Transfer Learning on Habana Gaudi for Object Detection with Transportation Dataset
- Transfer Learning is an efficient way to train an existing model on a new and unique set of data, taking advantage a model’s existing capability and weights to work on the new dataset with equivalent accuracy and significantly less training time.
- This paper will show the steps to start with the EfficientDet model from Habana Model-References that was originally trained on the COCO dataset in 2.7 days on 8 Gaudi HPUs, and fine-tuning the model on a smaller Road Sign Detection dataset in just 30 minutes. To run this fine-tuning on the AWS DL1 Instance would result in a savings of ~$850 dollars compared to a full model training.

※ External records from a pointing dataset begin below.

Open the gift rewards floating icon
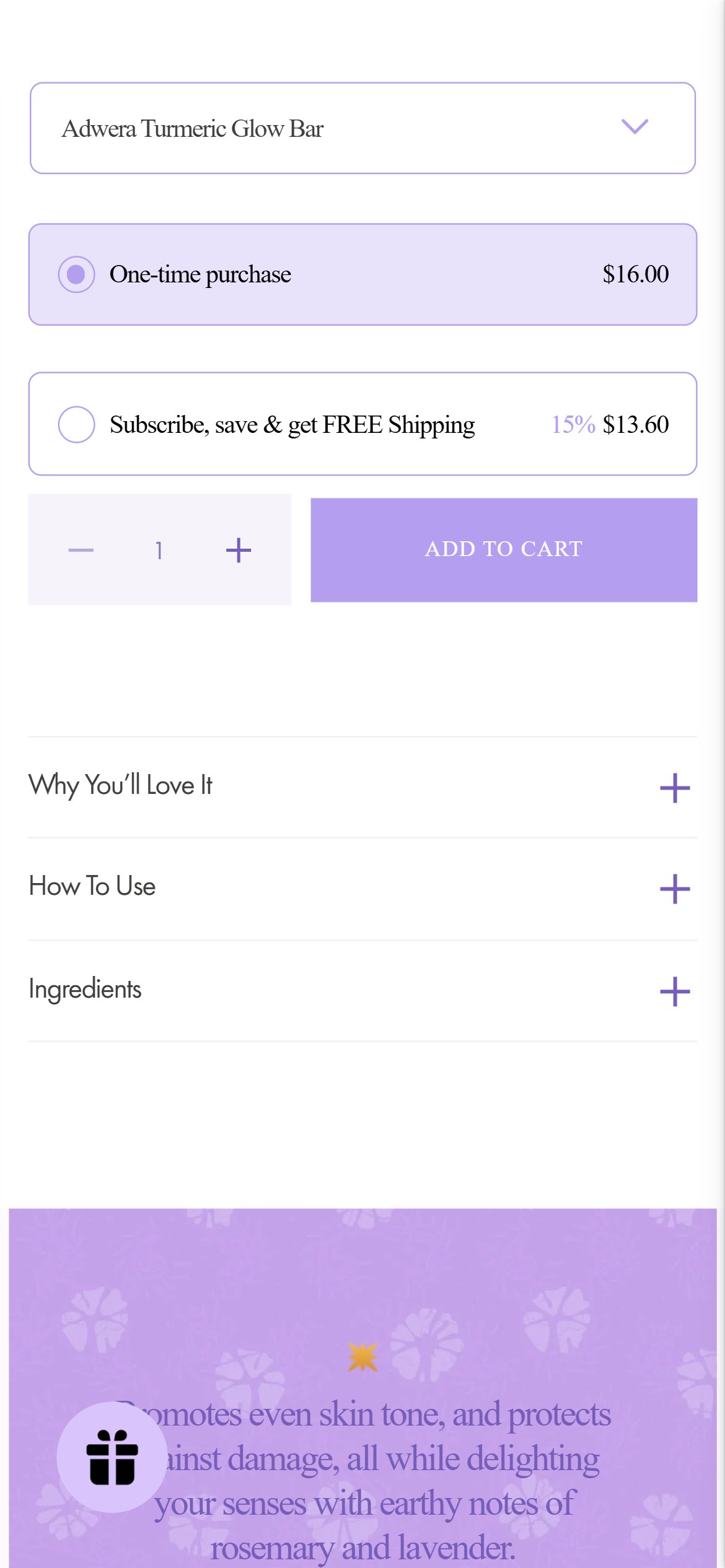Screen dimensions: 725x1568 pyautogui.click(x=112, y=1457)
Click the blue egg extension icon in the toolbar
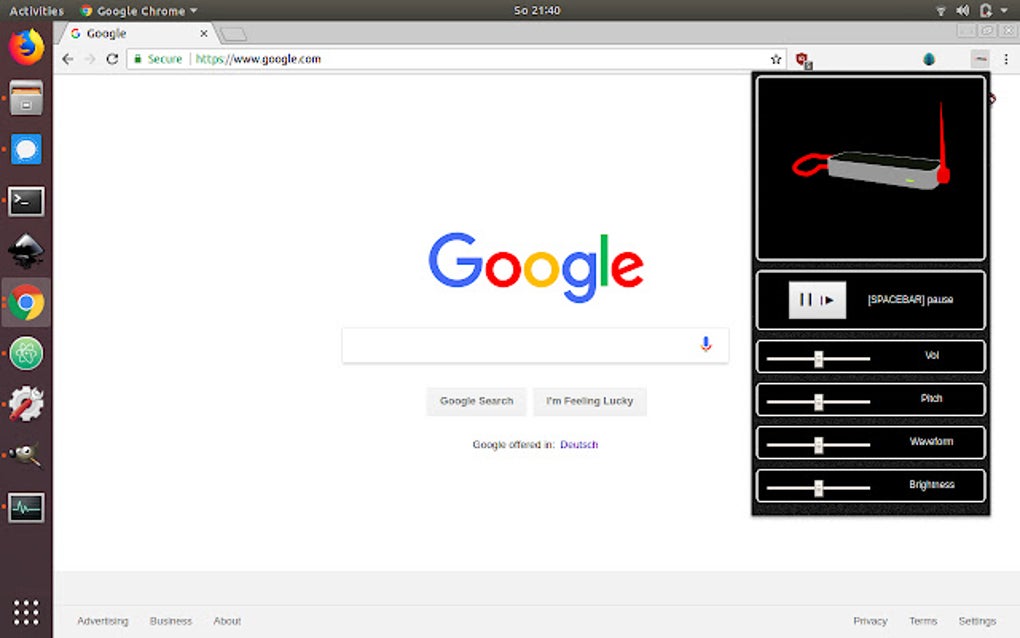The image size is (1020, 638). click(928, 59)
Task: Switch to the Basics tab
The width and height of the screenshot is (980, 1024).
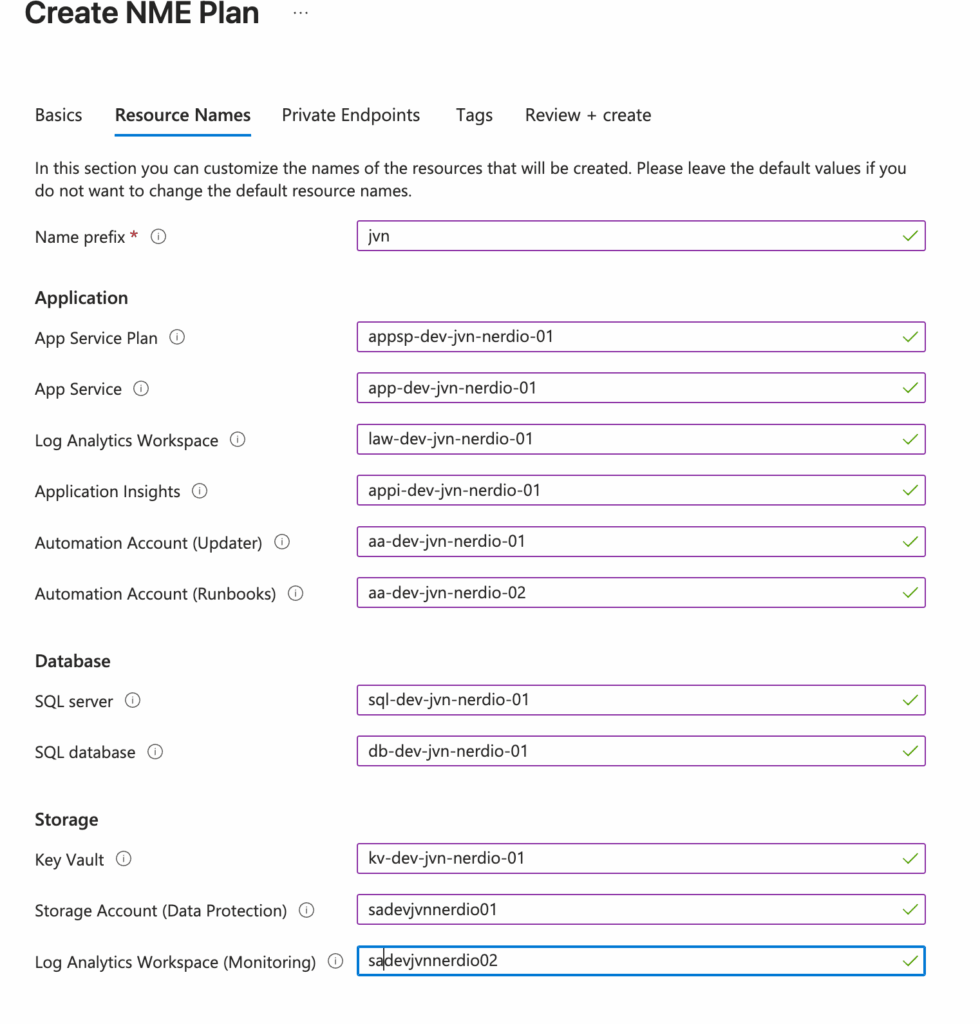Action: [58, 115]
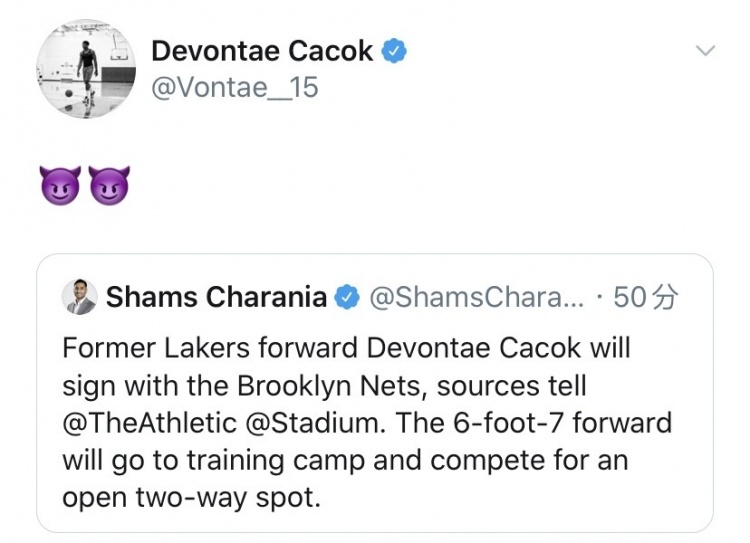Click Shams Charania's verified badge

(x=346, y=297)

Transfer learning is a common approach in AI where knowledge learned on one dataset or task can be applied to a new target dataset or task. It leverages generalizable knowledge learned from a source task to a target task. The knowledge learned from the source task is stored in the trained weights, which can be directly applied to the target domain. Therefore, the target task can be addressed with better performance. The pre-trained model serves as an initial point for training for the target domain. From the optimization point of view, good initial weights can make the model closer to the optimal solution, which in turn can converge the training faster.
Considering that it takes days or even weeks to train a complex deep learning model from scratch, transfer learning is a more efficient approach. Transfer learning can also prevent overfitting, especially when the dataset size in the target domain is not large enough to train a deep neural network from scratch.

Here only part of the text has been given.